Le Progrès : N’est-ce pas une forme de « baasisme » …
Michel Deschamps : Oublions le débat né après le mouvement de décembre 95, entre celle qui croyait à l’intérêt général et celui qui n’y croyait pas, entre Nicole Notat et Marc Blondel – pour nous, il n’y a pas plus ringard, comme débat ! Les revendications des personnels ne sont pas spontanément conformes à l’intérêt général, il faut les confronter en permanence, travailler sur leurs contradictions, et faire bouger l’intérêt général. C’est ça, notre autre pari : au lieu de se cantonner à la défense des syndiqués en confiant l’intérêt général à je ne sais qui, ou bien ne plus rien réclamer au nom de l’intérêt général, nous avons choisi de mener nous-même le travail de confrontation. Et c’est bien sûr une manière de dépasser l’opposition absurde, ringarde, entre syndicalisme réformiste et contestataire.
Le Progrès : Cette opposition est peut-être ringarde, mais elle existe…
Michel Deschamps : Le paysage syndical est complètement figé, et plus il s’affaiblit, plus il se fige. Le constat est terrible : pendant tout le mouvement de décembre 95, en dehors même de la CFDT, il était impossible de mettre à une même table Blondel, Viannet, Deschamps et les autres ! C’est pour cela que nous avons voulu que dans FSU, il y ait le « U » de « unitaire ». Vous me demandiez les raisons du succès, en voici certainement une, aussi essentielle que la proximité avec les salariés et la démocratie interne.

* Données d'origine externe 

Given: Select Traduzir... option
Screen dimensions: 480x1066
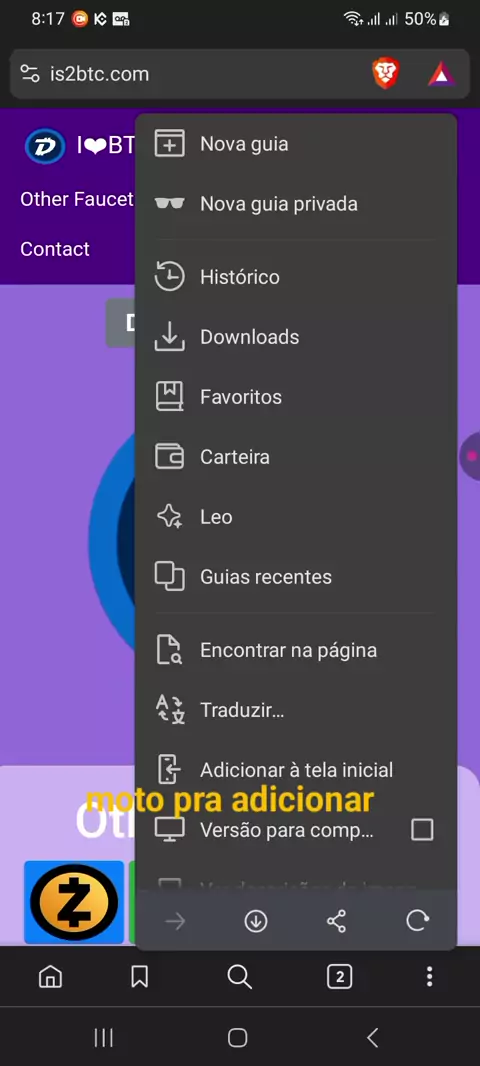Looking at the screenshot, I should [296, 710].
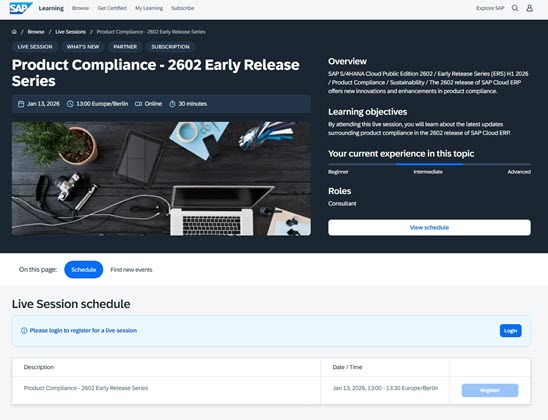548x420 pixels.
Task: Open the My Learning navigation item
Action: [x=149, y=8]
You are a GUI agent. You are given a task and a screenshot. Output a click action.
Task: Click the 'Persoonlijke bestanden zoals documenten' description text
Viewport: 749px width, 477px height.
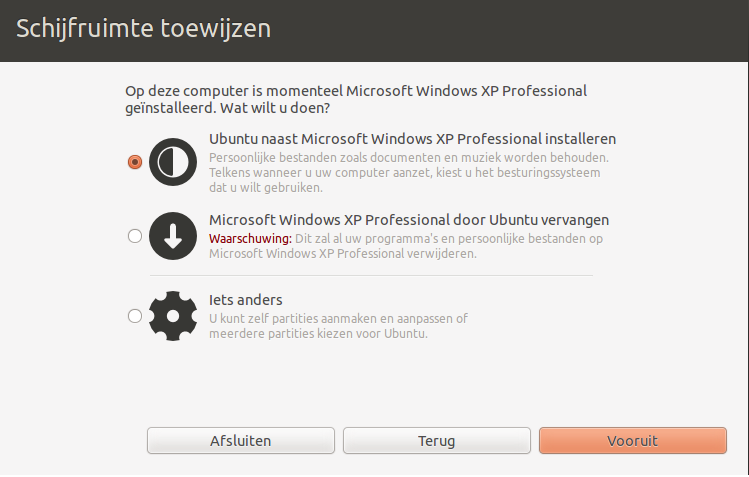409,158
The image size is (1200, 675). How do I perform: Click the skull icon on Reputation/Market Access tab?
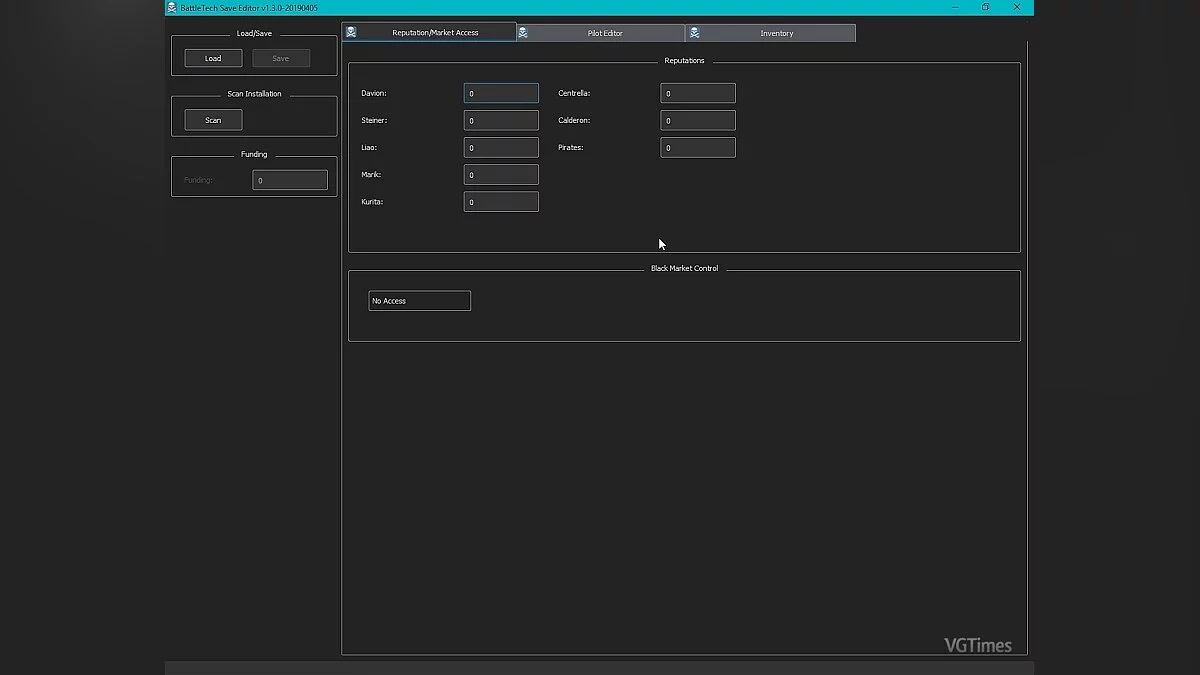[351, 33]
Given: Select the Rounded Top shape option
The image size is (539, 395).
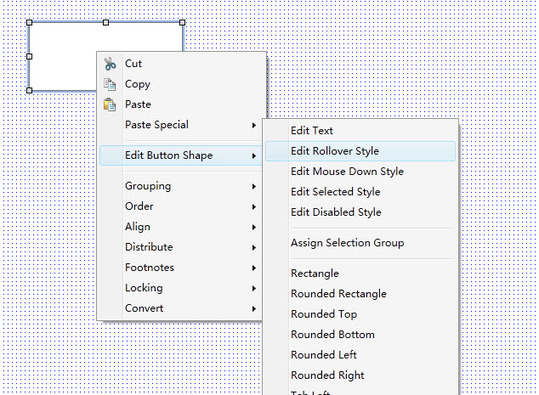Looking at the screenshot, I should tap(361, 314).
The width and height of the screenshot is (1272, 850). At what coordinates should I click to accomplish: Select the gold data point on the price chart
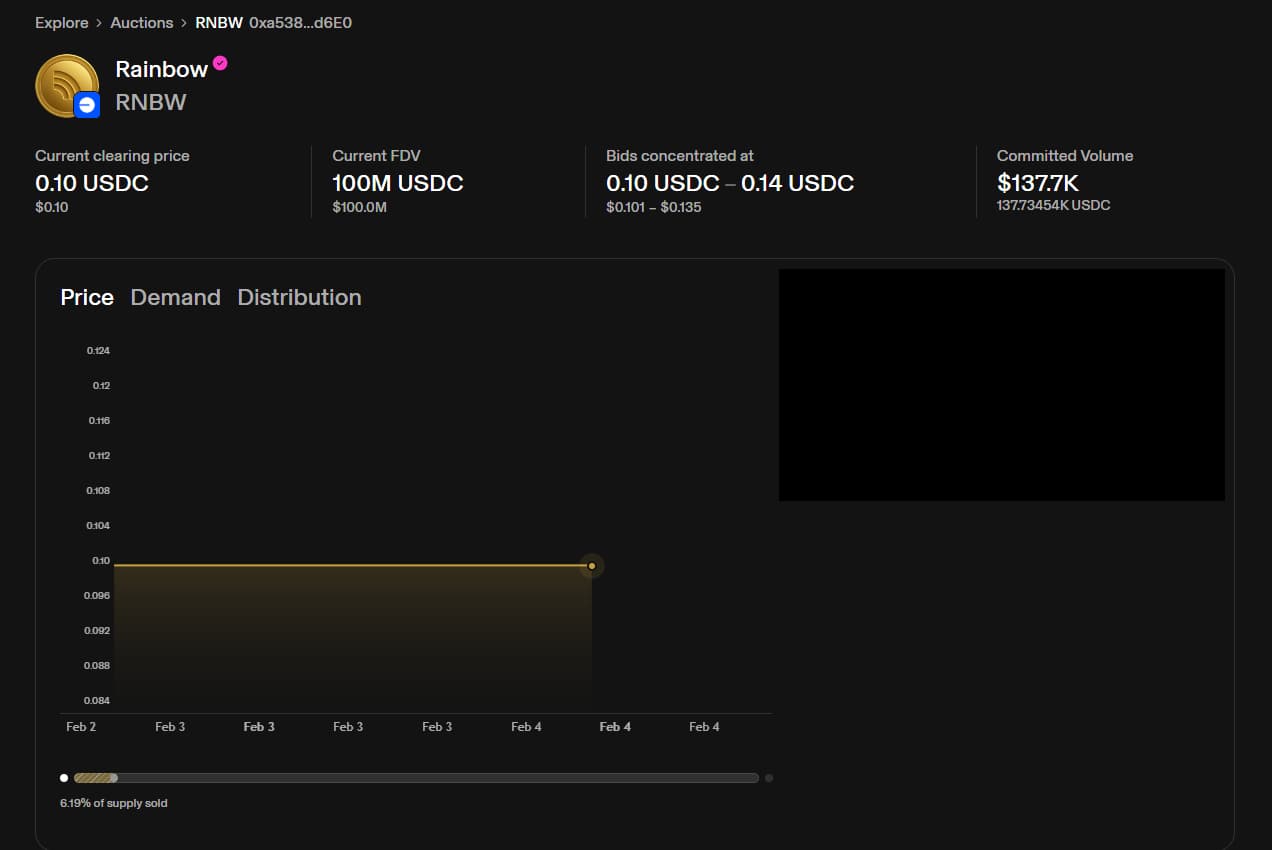pyautogui.click(x=592, y=566)
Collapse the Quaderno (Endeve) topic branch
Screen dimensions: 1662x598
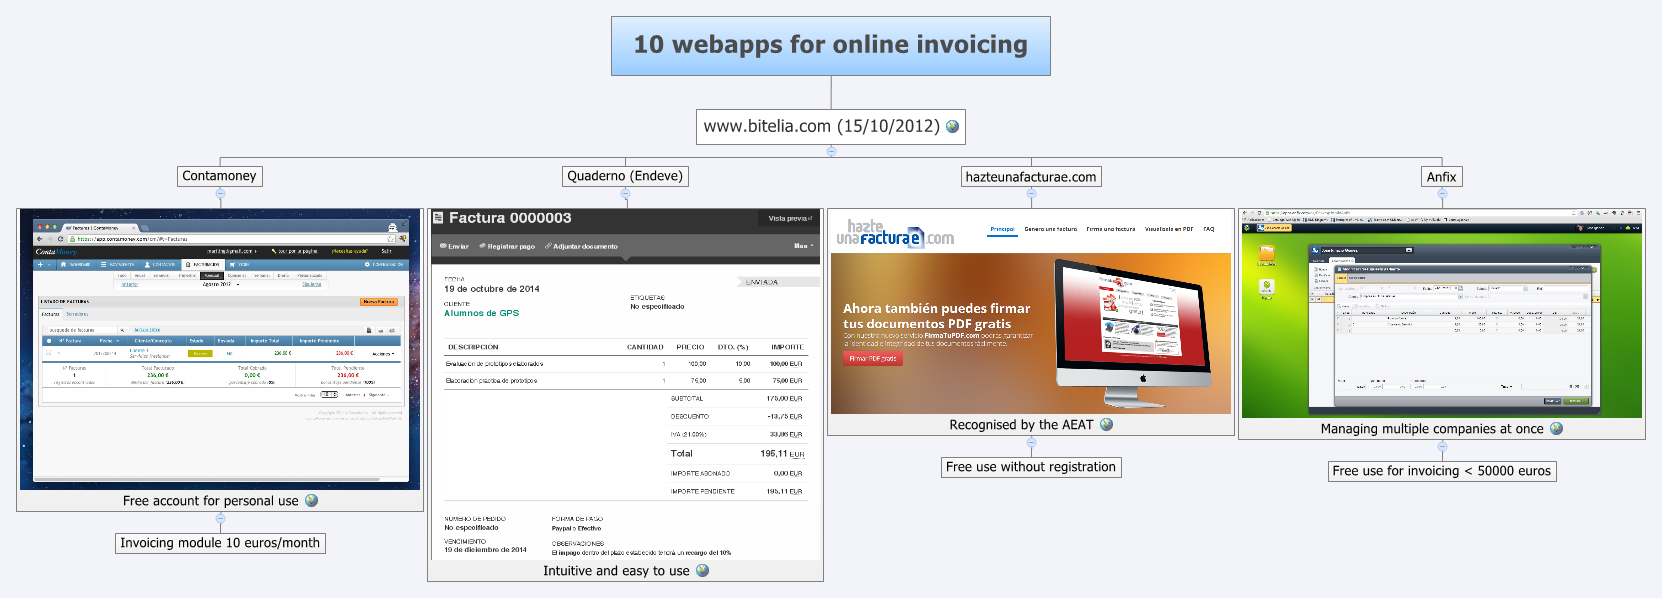point(625,193)
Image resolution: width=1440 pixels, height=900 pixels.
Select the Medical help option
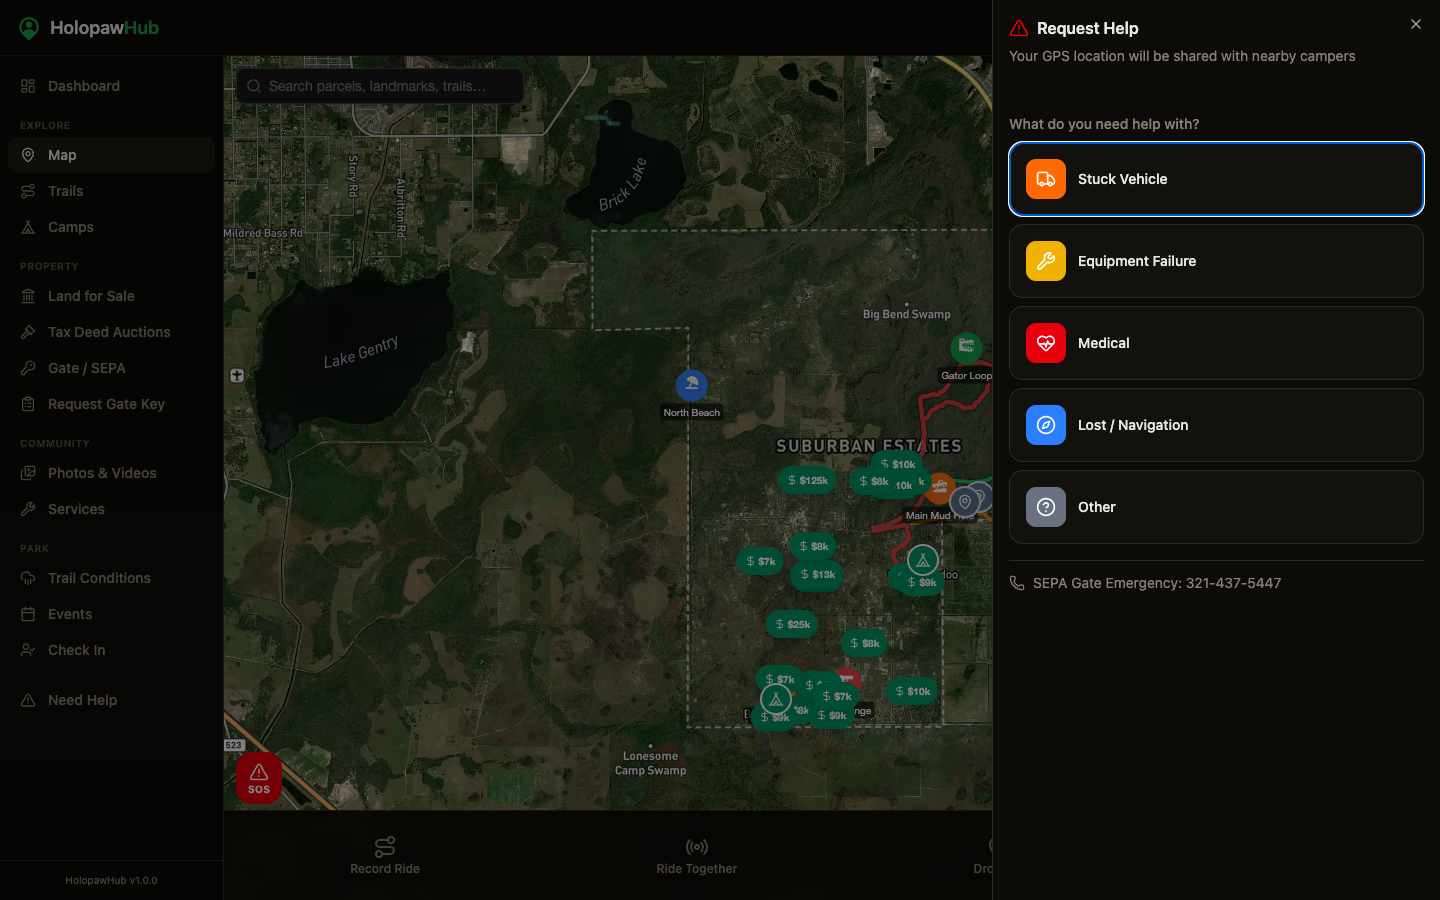[x=1216, y=343]
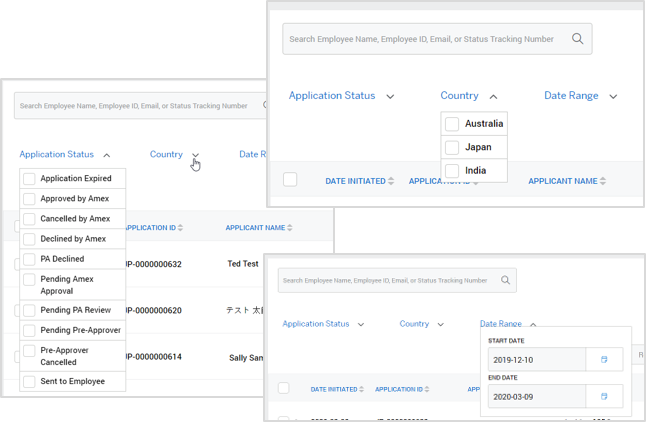Click the search field in the top-right panel
This screenshot has width=646, height=422.
click(420, 39)
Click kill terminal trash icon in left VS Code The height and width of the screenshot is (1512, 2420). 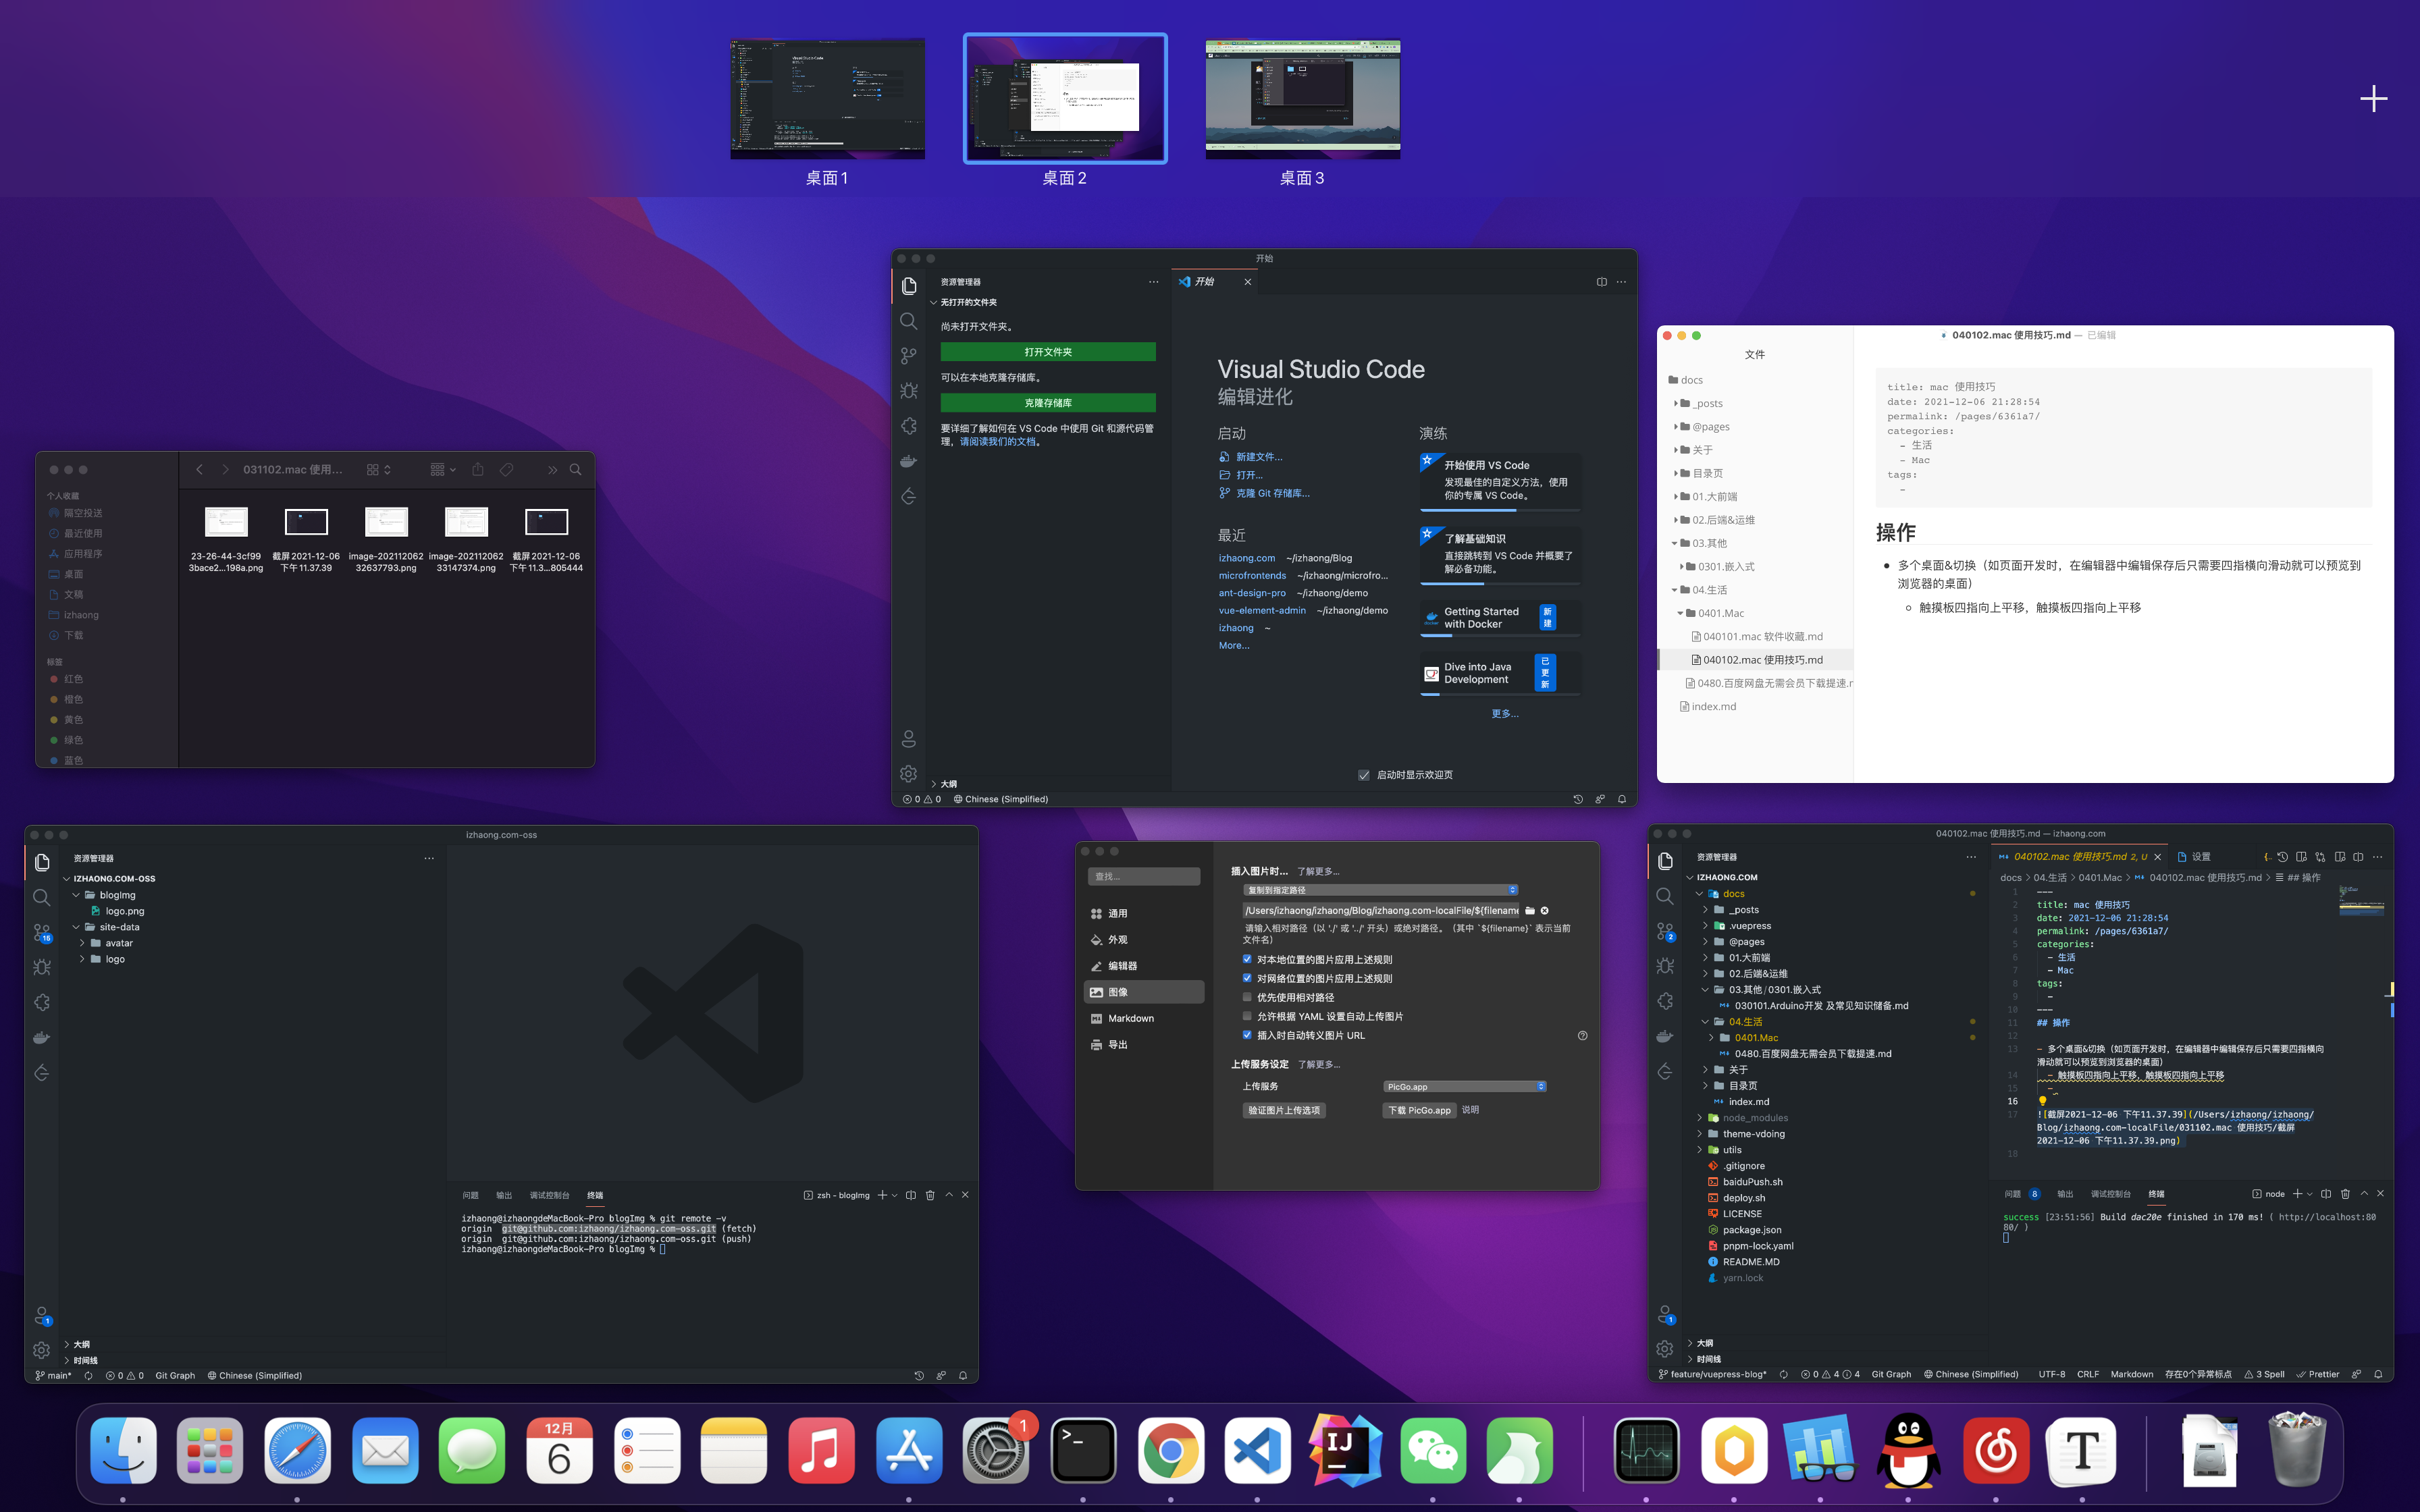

Le Progrès : Les syndicats ne sont-ils pas, aujourd’hui, condamnés à courir derrière les salariés et leurs nouvelles attentes ?
Michel Deschamps : Sans doute, et alors ? Il semble que le temps des coordinations soit passé, remplacé par un autre mode de relations syndicales : les salariés envisagent les syndicats comme un outil, une réserve de compétences, d’expertise. Mais, le syndicat n’aurait-il jamais dû être autre chose que cet outil que les salariés se donnent ? Nous sentons, surtout chez les jeunes, un véritable retour d’intérêt pour le syndicalisme. Le pire est dépassé.
Le Progrès : Vous avez cité le mouvement de décembre 95. N’est-il pas déjà en train de devenir un mythe ?
Michel Deschamps : Justement, il faut éviter d’empailler décembre 95, si nous voulons répondre aux nouvelles attentes. Car, ce mouvement a été une épreuve terrible : une extraordinaire mobilisation des salariés, la plus importante depuis mai 68, achevée sur le plus grand bide de négociation depuis des décennies, avec la plaisanterie du sommet social du 19 décembre. On prend ainsi le risque, si on n’analyse pas cet échec, qui a été pour moi un vrai traumatisme, de manquer le rendez-vous avec les jeunes. Notre échec ouvrirait la voie à une forme incontrôlée de radicalité : j’ai ici, quelques étages plus haut, deux jeunes grévistes de la faim, des maîtres-auxiliaires… Ils sont prêts à aller jusqu’au bout ! Le syndicalisme doit absolument, à égalité de responsabilité avec le politique et le monde associatif, apporter des réponses à ce genre d’attitude –sinon, c’est l’implosion qui menace.
Rouge - 22 février 1997
Rouge : Peut-on dire que la page de la scission de 1992 est tournée ?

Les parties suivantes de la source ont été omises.